-------- TEXTE EXTRAIT

Lotus Flower photo taken at GSS College Garden( Belgaum, Karnataka , India),5 October 2006,Nivedita Patil, Wikimedia Commons
Lotus Flower photo taken at GSS College Garden( Belgaum, Karnataka , India),5 October 2006,Nivedita Patil, Wikimedia Commons

 

Pour de très nombreuses personnes, la vie est tout sauf un long fleuve tranquille. Trouver sa place, faire son chemin est souvent difficile et prend du temps. Les enfants doués doivent en plus faire face aux obstacles liés à leur différence qui sont à la mesure de leurs ressources.

Avec les décennies de nombreuses personnes finissent heureusement par faire leur chemin, par se libérer de leurs entraves et de leurs traumatismes, et par trouver une place au moins acceptable pour elles. Il est alors nécessaire et légitime d’accueillir et de goûter les fruits de son propre chemin. Cela n’est pas toujours simple pour des personnes qui doivent lutter et investir énormément d’énergie pour arriver justement à se tracer un chemin dans une jungle d’obstacles et d’entraves. A force d’être perpétuellement dans la lutte, il est facile de minimiser ce qu’on a déjà atteint et de négliger d’en goûter consciemment les fruits. Et les enfants doués aimeraient pouvoir en faire tellement plus que, quoi q’ils aient réussi, ils ont toutes les chances de « ne se sentir ‘que‘ là sur leur chemin »…

Certaines étapes sont plus marquantes que d’autres et elles méritent encore plus d’être appréciées. Avec le temps, au fur et à mesure que la personne trouve sa place et se situe moins dans une dynamique de lutte permanente, cela devient aussi plus facile.

Arriver à nouer une relation amoureuse durable, saine, respectueuse, féconde (pour l’un-e et pour l’autre) et de qualité avec un-e partenaire est certainement l’une d’entre elles.

Arriver à trouver une place qui soit satisfaisante et qui corresponde à notre besoin de sens dans une société humaine qui reste ce qu’elle est avec ses absurdités, ses injustices et ses horreurs en est une autre.

De même, arriver à trouver un équilibre professionnel satisfaisant dans un environnement qui est devenu très difficile pour tout le monde en est encore une autre.

----------------
-------- EXTRAIT DE DONNÉES

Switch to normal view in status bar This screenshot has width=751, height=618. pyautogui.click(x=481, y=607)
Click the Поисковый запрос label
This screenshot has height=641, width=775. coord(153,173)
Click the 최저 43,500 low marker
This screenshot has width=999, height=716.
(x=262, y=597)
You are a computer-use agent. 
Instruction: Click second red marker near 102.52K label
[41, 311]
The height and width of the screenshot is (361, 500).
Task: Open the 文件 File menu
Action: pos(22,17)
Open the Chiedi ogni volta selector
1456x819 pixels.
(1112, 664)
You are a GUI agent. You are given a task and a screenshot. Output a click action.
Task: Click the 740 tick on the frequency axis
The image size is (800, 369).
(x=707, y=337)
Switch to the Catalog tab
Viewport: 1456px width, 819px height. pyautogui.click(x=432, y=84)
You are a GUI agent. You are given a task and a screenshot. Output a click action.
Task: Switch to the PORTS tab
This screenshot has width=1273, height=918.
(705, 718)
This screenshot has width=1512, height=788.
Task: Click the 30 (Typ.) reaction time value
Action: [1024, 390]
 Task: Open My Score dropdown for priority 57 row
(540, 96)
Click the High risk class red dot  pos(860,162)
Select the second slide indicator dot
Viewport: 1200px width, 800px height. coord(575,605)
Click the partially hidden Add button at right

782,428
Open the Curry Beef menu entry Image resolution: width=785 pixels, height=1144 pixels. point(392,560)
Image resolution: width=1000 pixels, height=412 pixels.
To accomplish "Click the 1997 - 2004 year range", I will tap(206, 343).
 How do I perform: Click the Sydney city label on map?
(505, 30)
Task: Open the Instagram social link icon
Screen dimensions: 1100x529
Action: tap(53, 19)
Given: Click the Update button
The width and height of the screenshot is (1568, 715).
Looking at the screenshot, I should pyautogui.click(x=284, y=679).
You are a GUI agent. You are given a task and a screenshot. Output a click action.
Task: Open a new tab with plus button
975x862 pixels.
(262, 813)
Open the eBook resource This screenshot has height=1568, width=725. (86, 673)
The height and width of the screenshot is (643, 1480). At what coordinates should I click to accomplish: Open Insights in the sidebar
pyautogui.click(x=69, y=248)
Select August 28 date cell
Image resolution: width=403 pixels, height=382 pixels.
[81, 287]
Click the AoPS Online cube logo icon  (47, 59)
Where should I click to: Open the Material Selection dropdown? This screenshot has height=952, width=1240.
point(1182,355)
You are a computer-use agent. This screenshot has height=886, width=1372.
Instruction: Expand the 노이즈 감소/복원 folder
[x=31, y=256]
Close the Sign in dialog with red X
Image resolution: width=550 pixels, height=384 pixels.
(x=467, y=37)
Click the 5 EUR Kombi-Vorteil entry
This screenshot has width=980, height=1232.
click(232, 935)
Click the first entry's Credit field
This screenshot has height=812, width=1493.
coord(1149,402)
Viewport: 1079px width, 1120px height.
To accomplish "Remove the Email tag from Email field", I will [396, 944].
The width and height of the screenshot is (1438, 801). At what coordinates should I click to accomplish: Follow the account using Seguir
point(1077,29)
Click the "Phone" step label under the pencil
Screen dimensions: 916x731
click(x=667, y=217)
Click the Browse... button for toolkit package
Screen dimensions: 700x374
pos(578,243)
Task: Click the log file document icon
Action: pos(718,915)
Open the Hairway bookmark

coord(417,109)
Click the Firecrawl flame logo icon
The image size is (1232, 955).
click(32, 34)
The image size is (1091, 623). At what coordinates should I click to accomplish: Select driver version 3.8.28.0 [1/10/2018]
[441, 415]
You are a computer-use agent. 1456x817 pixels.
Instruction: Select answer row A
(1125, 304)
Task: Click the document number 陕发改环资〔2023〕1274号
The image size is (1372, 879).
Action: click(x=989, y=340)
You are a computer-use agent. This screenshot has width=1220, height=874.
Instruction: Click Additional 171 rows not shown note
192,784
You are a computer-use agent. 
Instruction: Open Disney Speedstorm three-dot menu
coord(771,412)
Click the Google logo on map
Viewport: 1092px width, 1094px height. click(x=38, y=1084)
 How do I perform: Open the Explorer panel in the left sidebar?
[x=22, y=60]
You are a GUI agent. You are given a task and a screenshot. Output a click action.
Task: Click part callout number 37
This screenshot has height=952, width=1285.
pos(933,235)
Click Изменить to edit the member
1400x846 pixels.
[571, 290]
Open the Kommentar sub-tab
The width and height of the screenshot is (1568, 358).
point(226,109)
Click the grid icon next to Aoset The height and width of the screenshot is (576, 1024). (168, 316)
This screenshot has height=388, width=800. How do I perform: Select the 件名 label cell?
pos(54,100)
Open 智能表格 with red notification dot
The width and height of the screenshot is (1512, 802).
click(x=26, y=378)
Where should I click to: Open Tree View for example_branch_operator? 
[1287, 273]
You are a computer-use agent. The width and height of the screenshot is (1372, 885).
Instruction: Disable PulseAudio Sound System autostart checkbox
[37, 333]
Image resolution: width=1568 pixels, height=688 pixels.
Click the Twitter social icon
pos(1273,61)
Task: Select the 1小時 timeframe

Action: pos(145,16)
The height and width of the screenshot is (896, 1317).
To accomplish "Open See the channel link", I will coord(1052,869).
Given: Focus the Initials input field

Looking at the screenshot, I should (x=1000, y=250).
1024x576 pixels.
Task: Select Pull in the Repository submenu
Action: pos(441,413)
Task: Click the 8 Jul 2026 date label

----------------

#### [TRAVAIL DEMANDÉ]
A – Mettez à jour les lignes de données depuis la première jusqu'à celle contenant "Viewport: 1456px width, 819px", incluse, en remplaçant "Switch to" par "Go to". Ne renvoyez que ces lignes.
B – Rédigez la suite du texte sur le chemin de vie des enfants doués, après sa dernière phrase.
Le texte et les lignes de données sont indépendants l'un de l'autre.

#### [RÉPONSES PAR TÂCHE]
A –
Go to normal view in status bar This screenshot has width=751, height=618. pyautogui.click(x=481, y=607)
Click the Поисковый запрос label
This screenshot has height=641, width=775. coord(153,173)
Click the 최저 43,500 low marker
This screenshot has width=999, height=716.
(x=262, y=597)
You are a computer-use agent. 
Instruction: Click second red marker near 102.52K label
[41, 311]
The height and width of the screenshot is (361, 500).
Task: Open the 文件 File menu
Action: pos(22,17)
Open the Chiedi ogni volta selector
1456x819 pixels.
(1112, 664)
You are a GUI agent. You are given a task and a screenshot. Output a click action.
Task: Click the 740 tick on the frequency axis
The image size is (800, 369).
(x=707, y=337)
Go to the Catalog tab
Viewport: 1456px width, 819px height. pyautogui.click(x=432, y=84)

B –
Avoir fait assez de chemin, être devenu-e assez vivant-e pour pouvoir se libérer progressivement du plus gros des traumatismes qui nous ont entravé pendant des décennies et pouvoir « laisser partir » les auteurs de ces traumas est aussi une étape essentielle.

Avoir pu mettre des mots sur sa propre dimension spirituelle, avoir pu trouver comment en prendre soin et la laisser grandir est une autre expérience très précieuse, digne d’être accueillie et célébrée.

Avoir trouvé un équilibre entre le soin des autres et celui de soi (que les enfants doués ont tellement tendances à négliger) est également précieux.

Avoir trouvé comment satisfaire sa soif de beauté et nourrir son expression créative est un autre point important qui contribue à l’équilibre, à la qualité et au sens de la vie des enfants doués.

Avoir continué son chemin et continué de grandir au point de pouvoir se vivre en confiance profonde avec soi-même, en paix avec soi-même et avec la société qui nous entoure (qui, une fois encore, reste ce qu’elle est) est aussi une étape très marquante.

Nombre de jeunes enfants doués et d’ados surefficients sont très inquiets face à leur avenir. Ils et elles apréhendent ce que l’avenir leur réserve, quelle place ils vont bien pouvoir trouver dans ce monde étrange et incompréhensible qui les entoure. Ils sont d’autant plus inquiets que ce qui se passera dans trois mois, c’est déjà très loin. Alors un chemin qui prend des années, voire des décennies, c’est désespérant!

Malgré tout, savoir que d’autres arrivent avec le temps à faire leur chemin, c’est infiniment mieux que rien et cela peut aider certains d’entre eux à trouver l’énergie nécessaire pour faire, un pas après l’autre, le chemin qui leur permettra progressivement de trouver eux aussi leur place dans cet univers étrange qu’on appelle la société humaine.

Quelle insertion dans le monde professionnel quand on est un être sensible?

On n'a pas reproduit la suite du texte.